У Гонзика дрожали колени. Он пронизывающим взглядом всматривался в спокойное лицо перед собой. Жулик? Но он, Гонзик, не брошенная одинокая девчонка. Какая от Гонзика корысть? Ловец агентов для Си-Ай-Си? Но ведь он предлагает ему работу во Франции!
Инженер поставил ногу на педаль.
— Большего, чем должность рядового рабочего, я вам обещать не могу. Заработки у нас хорошие. Бывают и сверхурочные. — Бернат нажал на стартер. Гонзик беспомощно огляделся. Господи, так вот, в одну минуту и решится вся его судьба! Утром он ушел из лагеря навестить Губера, а завтра… Работа, постоянное место, регулярная зарплата, возвращение в ряды порядочных людей… Но Вацлав? Катка? Мысли о них лавиной обрушились на него. Оставить ее здесь и не проститься с приятелем!
Но мотор уже был заведен, голубой дымок щекотал ноздри. Кровь авантюриста снова заиграла в жилах Гонзика. С безрассудной решимостью азартного игрока, поставившего на карту всю свою наличность, Гонзик, стукнувшись головой, неуклюже влез в машину и плюхнулся на заднее сиденье. Машина понеслась по лабиринту узких улиц. Потирая ушибленное место, Гонзик смотрел во все глаза на мелькавшую панораму, словно хотел напоследок врезать в свою память вид старинной, наполовину разрушенной площади, руины фонтана, башни собора святого Лаврентия, образ всего города, который причинил ему одни лишь мучения.

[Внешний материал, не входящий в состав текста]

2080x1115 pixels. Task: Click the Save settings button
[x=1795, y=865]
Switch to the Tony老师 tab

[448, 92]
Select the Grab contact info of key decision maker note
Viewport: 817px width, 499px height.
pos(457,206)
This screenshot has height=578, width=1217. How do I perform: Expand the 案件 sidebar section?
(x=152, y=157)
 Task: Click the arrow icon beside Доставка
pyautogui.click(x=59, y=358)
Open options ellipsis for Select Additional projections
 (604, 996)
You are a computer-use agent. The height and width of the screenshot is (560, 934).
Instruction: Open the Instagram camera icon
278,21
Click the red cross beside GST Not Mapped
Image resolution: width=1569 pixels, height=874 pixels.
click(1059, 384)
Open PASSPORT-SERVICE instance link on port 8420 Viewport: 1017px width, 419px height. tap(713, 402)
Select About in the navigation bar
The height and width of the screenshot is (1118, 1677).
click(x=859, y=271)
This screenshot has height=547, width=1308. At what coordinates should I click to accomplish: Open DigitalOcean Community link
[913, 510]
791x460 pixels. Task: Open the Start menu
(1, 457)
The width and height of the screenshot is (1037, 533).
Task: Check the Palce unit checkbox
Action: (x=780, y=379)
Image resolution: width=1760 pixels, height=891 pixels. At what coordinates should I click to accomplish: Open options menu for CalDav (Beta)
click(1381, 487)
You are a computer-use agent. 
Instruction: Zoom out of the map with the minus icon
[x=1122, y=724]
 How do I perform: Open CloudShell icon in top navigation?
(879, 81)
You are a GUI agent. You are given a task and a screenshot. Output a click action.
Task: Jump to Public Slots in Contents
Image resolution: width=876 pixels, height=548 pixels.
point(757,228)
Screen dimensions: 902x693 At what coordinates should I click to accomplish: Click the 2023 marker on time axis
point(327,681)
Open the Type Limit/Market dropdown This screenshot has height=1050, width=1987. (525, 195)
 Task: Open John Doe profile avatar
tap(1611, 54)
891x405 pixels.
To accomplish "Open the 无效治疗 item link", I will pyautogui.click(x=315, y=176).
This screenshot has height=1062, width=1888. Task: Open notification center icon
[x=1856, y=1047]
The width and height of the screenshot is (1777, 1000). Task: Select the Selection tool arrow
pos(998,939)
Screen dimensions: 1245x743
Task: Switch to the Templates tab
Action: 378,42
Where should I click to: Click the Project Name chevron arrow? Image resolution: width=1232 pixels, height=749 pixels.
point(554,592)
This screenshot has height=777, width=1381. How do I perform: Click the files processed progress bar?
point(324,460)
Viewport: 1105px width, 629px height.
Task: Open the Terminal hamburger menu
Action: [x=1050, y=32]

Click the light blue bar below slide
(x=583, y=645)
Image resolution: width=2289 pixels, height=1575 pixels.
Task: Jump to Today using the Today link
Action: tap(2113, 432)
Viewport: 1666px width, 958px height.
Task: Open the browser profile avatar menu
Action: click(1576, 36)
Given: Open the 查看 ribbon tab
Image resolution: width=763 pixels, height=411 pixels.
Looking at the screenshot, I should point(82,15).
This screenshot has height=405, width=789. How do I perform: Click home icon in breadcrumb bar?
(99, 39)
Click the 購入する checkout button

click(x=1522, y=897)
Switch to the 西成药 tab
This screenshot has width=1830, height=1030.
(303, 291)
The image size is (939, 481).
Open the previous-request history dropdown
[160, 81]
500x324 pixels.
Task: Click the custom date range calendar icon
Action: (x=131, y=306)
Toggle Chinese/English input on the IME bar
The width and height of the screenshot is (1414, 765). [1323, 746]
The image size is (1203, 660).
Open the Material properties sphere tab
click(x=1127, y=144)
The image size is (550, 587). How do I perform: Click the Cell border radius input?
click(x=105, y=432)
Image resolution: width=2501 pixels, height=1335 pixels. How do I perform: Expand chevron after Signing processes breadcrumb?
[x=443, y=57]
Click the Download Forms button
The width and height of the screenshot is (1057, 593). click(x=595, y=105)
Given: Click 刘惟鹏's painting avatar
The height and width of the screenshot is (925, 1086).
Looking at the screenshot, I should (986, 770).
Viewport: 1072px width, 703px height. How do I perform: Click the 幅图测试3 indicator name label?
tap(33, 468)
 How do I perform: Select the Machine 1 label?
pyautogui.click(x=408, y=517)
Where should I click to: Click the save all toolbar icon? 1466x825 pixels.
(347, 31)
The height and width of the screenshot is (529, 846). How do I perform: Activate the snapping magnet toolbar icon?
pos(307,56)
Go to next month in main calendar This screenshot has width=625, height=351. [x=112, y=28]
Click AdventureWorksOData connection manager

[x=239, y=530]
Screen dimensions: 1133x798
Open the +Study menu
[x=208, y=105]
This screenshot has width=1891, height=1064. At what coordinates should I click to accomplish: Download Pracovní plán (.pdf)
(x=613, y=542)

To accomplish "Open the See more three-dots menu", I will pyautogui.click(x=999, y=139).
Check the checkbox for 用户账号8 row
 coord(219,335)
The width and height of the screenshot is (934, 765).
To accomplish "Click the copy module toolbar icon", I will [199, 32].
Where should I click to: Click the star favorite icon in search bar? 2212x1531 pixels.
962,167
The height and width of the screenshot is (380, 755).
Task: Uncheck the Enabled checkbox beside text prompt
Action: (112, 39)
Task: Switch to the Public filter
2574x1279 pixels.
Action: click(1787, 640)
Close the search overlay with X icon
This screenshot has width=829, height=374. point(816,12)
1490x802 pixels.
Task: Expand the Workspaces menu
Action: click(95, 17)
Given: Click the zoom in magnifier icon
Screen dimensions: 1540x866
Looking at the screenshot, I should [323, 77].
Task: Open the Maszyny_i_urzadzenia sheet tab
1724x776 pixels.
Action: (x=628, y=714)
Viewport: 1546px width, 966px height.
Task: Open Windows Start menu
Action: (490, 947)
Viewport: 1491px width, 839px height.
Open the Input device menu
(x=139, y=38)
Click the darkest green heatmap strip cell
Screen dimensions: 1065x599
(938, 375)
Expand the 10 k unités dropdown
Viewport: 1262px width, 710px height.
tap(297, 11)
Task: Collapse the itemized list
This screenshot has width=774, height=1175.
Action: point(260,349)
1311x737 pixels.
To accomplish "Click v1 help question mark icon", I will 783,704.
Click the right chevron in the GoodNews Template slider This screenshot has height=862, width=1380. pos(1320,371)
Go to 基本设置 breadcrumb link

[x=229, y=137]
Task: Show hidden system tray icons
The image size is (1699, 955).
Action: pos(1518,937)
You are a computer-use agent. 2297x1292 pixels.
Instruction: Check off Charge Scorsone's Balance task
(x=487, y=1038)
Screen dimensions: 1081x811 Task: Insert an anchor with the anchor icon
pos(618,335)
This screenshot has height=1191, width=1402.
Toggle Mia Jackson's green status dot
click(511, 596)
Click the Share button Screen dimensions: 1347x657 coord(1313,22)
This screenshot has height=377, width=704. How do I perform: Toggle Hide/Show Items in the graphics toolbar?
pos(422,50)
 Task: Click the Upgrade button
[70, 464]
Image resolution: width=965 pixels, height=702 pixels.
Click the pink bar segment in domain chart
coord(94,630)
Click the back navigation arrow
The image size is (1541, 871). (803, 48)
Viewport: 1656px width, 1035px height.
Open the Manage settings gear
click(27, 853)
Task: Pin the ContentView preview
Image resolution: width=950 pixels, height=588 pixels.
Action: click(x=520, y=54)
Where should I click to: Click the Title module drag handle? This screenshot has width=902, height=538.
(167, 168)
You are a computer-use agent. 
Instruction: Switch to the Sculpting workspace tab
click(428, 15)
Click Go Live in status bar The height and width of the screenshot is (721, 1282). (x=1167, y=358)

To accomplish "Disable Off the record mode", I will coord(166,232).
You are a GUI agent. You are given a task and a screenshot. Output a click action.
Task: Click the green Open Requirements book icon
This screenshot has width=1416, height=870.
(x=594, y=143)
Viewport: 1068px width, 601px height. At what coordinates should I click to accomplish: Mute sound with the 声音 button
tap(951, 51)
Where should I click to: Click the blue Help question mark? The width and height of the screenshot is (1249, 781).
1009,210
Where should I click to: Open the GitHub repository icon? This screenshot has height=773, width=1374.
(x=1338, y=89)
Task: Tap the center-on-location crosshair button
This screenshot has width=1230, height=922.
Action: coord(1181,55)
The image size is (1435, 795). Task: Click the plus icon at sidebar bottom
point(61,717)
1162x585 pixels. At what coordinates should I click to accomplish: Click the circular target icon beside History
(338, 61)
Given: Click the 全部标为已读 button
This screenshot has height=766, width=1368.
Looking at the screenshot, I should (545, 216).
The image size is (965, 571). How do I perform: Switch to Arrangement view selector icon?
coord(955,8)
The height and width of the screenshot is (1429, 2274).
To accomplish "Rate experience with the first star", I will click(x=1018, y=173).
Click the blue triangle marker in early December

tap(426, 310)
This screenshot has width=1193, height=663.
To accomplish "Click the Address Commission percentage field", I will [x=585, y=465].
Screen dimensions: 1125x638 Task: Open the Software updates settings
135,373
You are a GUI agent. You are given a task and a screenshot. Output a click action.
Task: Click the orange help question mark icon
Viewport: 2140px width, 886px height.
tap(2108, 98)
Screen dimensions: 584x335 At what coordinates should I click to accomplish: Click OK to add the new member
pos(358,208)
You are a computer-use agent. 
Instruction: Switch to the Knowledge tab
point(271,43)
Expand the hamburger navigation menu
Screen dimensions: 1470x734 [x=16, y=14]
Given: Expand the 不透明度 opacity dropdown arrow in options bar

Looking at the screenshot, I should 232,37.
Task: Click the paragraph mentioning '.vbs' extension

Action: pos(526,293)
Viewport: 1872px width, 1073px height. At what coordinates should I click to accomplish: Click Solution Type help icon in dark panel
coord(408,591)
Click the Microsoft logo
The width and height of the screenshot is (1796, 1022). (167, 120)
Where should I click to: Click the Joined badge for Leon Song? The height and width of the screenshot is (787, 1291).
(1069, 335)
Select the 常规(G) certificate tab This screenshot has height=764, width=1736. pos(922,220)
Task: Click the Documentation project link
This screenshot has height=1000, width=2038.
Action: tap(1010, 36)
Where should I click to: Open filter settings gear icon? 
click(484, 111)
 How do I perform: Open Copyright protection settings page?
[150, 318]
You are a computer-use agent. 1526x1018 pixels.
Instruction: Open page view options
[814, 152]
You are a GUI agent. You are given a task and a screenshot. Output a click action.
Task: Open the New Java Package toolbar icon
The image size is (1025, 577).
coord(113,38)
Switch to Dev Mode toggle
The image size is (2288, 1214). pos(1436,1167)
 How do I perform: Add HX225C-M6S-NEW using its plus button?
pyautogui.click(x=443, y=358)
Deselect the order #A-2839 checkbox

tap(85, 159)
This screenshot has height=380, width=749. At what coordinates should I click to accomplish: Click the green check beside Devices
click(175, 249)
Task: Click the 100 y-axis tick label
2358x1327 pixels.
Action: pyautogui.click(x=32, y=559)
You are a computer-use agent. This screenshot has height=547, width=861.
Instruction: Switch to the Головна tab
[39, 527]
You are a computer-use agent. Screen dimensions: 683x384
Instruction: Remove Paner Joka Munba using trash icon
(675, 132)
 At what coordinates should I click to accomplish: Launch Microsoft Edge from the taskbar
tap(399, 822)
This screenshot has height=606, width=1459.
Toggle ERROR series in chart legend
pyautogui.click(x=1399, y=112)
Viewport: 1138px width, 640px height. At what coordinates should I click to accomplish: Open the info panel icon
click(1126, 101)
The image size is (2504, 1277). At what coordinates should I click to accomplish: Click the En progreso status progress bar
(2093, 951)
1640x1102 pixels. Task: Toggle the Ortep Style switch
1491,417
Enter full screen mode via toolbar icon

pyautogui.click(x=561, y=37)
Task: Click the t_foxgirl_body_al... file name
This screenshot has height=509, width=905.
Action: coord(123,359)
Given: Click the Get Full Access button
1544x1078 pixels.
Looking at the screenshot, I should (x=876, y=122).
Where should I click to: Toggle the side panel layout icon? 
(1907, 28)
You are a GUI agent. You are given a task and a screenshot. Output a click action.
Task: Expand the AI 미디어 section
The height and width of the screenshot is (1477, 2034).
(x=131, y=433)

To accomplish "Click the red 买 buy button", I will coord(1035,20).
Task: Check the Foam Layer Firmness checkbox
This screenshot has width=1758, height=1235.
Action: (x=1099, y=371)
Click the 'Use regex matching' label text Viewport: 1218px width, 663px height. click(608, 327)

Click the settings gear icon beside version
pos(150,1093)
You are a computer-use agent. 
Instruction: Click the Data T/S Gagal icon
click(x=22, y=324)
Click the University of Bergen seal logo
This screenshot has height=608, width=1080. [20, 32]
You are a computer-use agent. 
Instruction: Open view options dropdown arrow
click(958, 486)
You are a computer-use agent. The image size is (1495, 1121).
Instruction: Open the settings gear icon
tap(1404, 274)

На смену узким улицам старого города появилась широкая магистраль, они миновали разбитый Фюрт, и машина понеслась по асфальтированному шоссе на запад. Зеленые ландшафты, освещенные солнцем, два реактивных истребителя на большой высоте вычерчивали на синеве неба белые изогнутые полосы. Гонзик украдкой ущипнул себя. Так делал сказочный чешский Гонза, когда хотел убедиться, что клад, открывшийся перед его глазами, не мираж. И сквозь хаос мыслей и впечатлений до Гонзика все ощутимее доходило, что это и есть та настоящая романтика, во имя которой он расстался с родиной. Жестокая действительность посмеялась над ним, но вот сейчас все чудесно изменилось, и он наконец мчится во весь опор навстречу туманному и тревожному будущему.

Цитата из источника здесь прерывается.